The IAS court properly denied plaintiff's and defendant's motions for summary judgment on the cause of action for breach of contract. There are material issues of fact as to whether plaintiff was properly notified of the imminent lapse of the insurance policies she owned, thus precluding summary judgment to either party (see Gilbert Frank Corp. v Federal Ins. Co., 70 NY2d 966 [1988]; Zuckerman v City of New York, 49 NY2d 557 [1980]). There are also issues of fact concerning whether plaintiff misrepresented her status as the owner of the policies when attempting to have them reinstated without proper documentation.
However, we grant defendant's motion to dismiss the claim for violation of General Business Law § 349. The elements of a claim under that section include consumer-oriented conduct that is materially deceptive and causes injury to the plaintiff (see Oswego Laborers Local 214 Pension Fund v Marine Midland Bank, 85 NY2d 20, 25 [1995]; New York Univ. v Continental Ins. Co., 87 NY2d 308, 320 [1995]). Here, plaintiff contends that MetLife violated General Business Law § 349 by withholding crucial information regarding the status of policyholders' premium payments, in furtherance of a broad scheme to unlawfully avoid paying benefits. While it is settled that disputes involving insurance transactions can fall within the ambit of General Business Law § 349 (Riordan v Nationwide Mut Fire Ins. Co., 977 F2d 47, 52 [1992]), private contractual disputes upon matters not affecting the consuming public are not actionable under this section (see Continental, 87 NY at 321; Security Mutual Life Insurance Company of N.Y. v DiPasquale, 283 AD2d 182 [2001], lv dismissed 97 NY2d 653 [2001]).
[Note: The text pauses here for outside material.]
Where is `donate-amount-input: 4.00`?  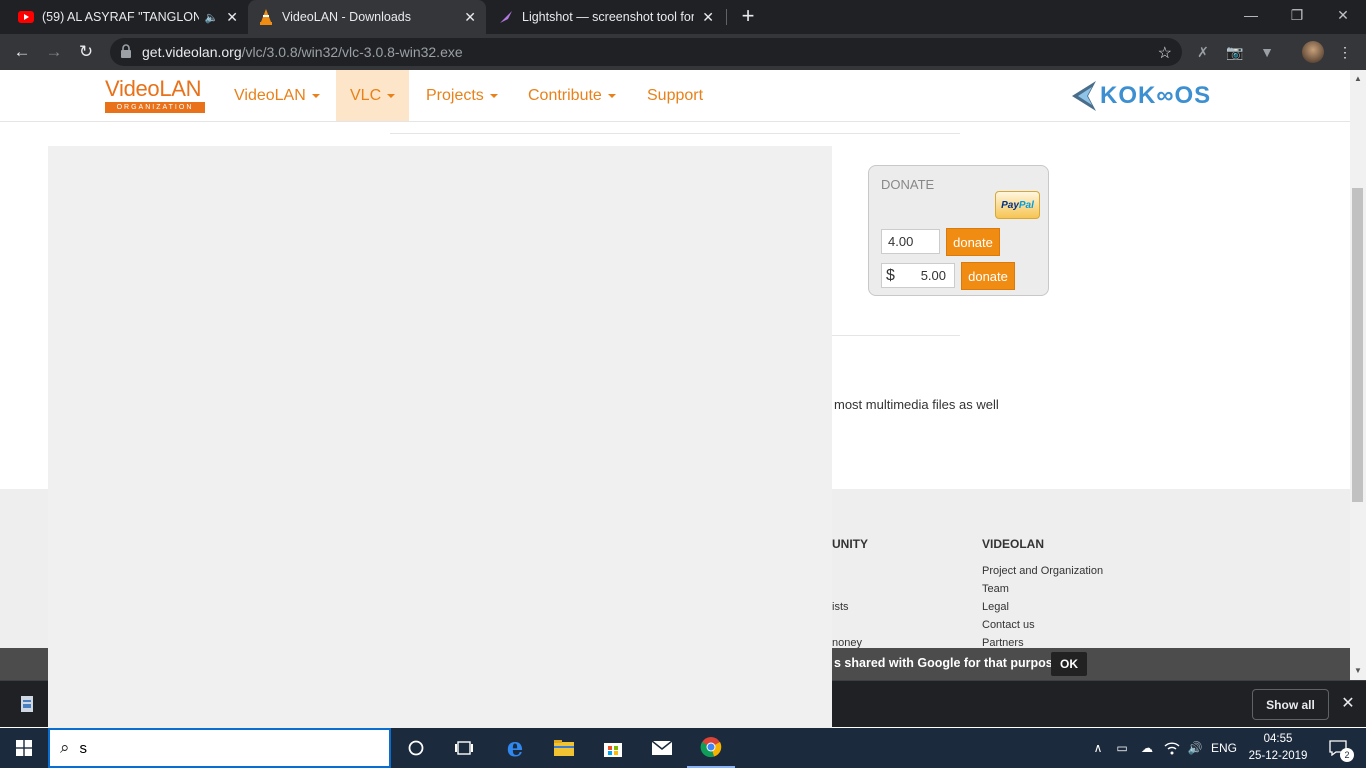 donate-amount-input: 4.00 is located at coordinates (910, 242).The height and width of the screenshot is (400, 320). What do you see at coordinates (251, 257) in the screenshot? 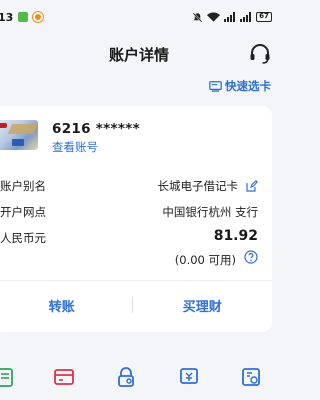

Plaintiff alleges misconduct in the handling of her policy and MetLife's failure to pay death benefits. However, her dispute with her insurer and their course of dealings is unique. There is nothing in the record to indicate that there are any other policyholders similarly situated. Accordingly, we dismiss plaintiff's General Business Law § 349 claim. These facts do not present the type of consumer-oriented misconduct the statute was enacted to prevent.